● **Exercise task**: Can you return, unchanged, the stored entries from the very first line through the line containing "This screenshot has width=901, height=506.", with both of those lines included?

● **Stored entries**:
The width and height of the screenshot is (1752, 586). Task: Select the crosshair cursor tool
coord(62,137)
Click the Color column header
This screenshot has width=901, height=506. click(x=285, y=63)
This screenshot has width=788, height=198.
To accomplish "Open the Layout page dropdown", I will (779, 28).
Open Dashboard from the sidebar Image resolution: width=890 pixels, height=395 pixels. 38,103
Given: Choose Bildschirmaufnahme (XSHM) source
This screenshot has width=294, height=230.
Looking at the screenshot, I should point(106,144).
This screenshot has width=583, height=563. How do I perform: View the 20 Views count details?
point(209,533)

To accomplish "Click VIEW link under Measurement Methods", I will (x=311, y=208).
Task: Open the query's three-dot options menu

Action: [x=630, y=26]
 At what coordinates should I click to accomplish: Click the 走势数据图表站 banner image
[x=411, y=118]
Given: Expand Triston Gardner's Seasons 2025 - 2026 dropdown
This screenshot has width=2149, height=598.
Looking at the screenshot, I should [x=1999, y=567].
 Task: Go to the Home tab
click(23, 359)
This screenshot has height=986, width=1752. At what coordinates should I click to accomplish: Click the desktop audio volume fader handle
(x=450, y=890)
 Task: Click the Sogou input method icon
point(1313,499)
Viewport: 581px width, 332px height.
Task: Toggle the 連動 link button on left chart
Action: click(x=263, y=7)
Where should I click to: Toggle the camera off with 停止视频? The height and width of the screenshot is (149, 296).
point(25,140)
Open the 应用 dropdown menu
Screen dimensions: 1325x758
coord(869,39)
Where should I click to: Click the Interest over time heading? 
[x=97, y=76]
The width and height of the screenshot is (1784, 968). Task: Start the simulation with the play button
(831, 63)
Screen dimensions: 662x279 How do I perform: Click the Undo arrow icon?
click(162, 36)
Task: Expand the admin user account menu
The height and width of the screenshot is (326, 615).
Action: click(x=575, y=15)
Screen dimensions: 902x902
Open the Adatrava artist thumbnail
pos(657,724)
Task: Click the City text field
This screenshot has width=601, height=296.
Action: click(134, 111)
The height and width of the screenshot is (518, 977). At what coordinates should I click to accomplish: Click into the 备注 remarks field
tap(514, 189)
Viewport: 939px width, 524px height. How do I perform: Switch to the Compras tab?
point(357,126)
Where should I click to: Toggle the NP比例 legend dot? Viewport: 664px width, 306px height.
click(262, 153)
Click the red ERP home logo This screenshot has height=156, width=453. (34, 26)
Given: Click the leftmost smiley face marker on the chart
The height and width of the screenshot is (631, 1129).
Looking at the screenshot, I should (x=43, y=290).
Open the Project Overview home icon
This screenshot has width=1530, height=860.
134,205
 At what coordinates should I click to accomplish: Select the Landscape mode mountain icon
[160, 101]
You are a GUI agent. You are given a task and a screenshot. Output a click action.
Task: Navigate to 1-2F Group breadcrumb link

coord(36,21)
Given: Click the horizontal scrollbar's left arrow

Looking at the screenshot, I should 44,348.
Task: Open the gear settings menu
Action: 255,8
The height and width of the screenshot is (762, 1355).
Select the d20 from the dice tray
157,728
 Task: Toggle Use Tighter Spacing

● **Correct result**:
The width and height of the screenshot is (1752, 586). Task: Select the crosshair cursor tool
coord(62,137)
Click the Color column header
This screenshot has width=901, height=506. click(x=285, y=63)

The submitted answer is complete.